Maroon questionou o motivo, mas não o expressou em palavras, “Pelo que sei, todas as nobrezas de Warine foram convidadas, pois você nunca realizou um, estou certo de que todos participarão das festividades.”
“Maravilhoso. O palco foi montado sem necessidade da minha ajuda. O próximo passo é assistir ao espetáculo,” disse Ian e murmurou divertido. Seu humor estava radiante, pois não se importava de não matar algumas pessoas hoje, só para não manchar o dia.

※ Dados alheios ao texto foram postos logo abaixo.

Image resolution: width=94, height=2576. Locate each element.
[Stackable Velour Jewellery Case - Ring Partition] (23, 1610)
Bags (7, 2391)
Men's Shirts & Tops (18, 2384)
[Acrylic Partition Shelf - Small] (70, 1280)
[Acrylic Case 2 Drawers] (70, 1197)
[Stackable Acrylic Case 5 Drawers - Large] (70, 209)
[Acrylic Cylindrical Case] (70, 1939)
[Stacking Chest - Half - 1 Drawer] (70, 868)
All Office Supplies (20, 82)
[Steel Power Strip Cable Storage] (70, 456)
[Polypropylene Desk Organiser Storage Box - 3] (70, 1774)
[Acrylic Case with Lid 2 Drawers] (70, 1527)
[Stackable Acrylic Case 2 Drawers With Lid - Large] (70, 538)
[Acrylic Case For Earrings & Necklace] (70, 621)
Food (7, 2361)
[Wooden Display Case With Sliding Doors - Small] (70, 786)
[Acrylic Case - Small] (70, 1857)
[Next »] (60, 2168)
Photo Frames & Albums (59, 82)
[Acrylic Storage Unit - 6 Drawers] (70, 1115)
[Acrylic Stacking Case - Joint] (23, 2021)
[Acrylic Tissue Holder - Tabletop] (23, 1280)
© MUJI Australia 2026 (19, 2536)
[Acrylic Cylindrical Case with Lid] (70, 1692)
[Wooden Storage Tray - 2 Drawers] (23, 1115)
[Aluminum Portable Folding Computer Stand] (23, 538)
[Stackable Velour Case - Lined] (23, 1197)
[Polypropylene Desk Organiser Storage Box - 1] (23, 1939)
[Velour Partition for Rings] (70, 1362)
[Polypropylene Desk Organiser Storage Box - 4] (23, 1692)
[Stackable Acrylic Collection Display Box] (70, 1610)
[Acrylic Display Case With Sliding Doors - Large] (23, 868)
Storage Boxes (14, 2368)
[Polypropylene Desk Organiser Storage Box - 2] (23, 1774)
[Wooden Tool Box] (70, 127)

Maroon, por outro lado, estava calado. Ele era a pessoa mais quieta do castelo e talvez a mais silenciosa de todas, pois falava apenas com Ian sobre coisas que não envolviam seu trabalho. Mas hoje seus olhos mostravam emoções mesmo quando seus lábios permaneciam em linha reta.
Antes de vir, ele viu Elisa e a garota humana exalava o cheiro demoníaco de Ian. O cheiro demoníaco só aparecia quando Ian se transformava em sua verdadeira natureza de demônio e hoje ele suspeitava que o Senhor havia mostrado tudo para Elisa, os chifres e as asas. Julgando pela expressão da garota humana, que estava radiante com felicidade transbordante e as bochechas vermelhas, tudo parecia estar indo bem, entretanto isso não o agradava.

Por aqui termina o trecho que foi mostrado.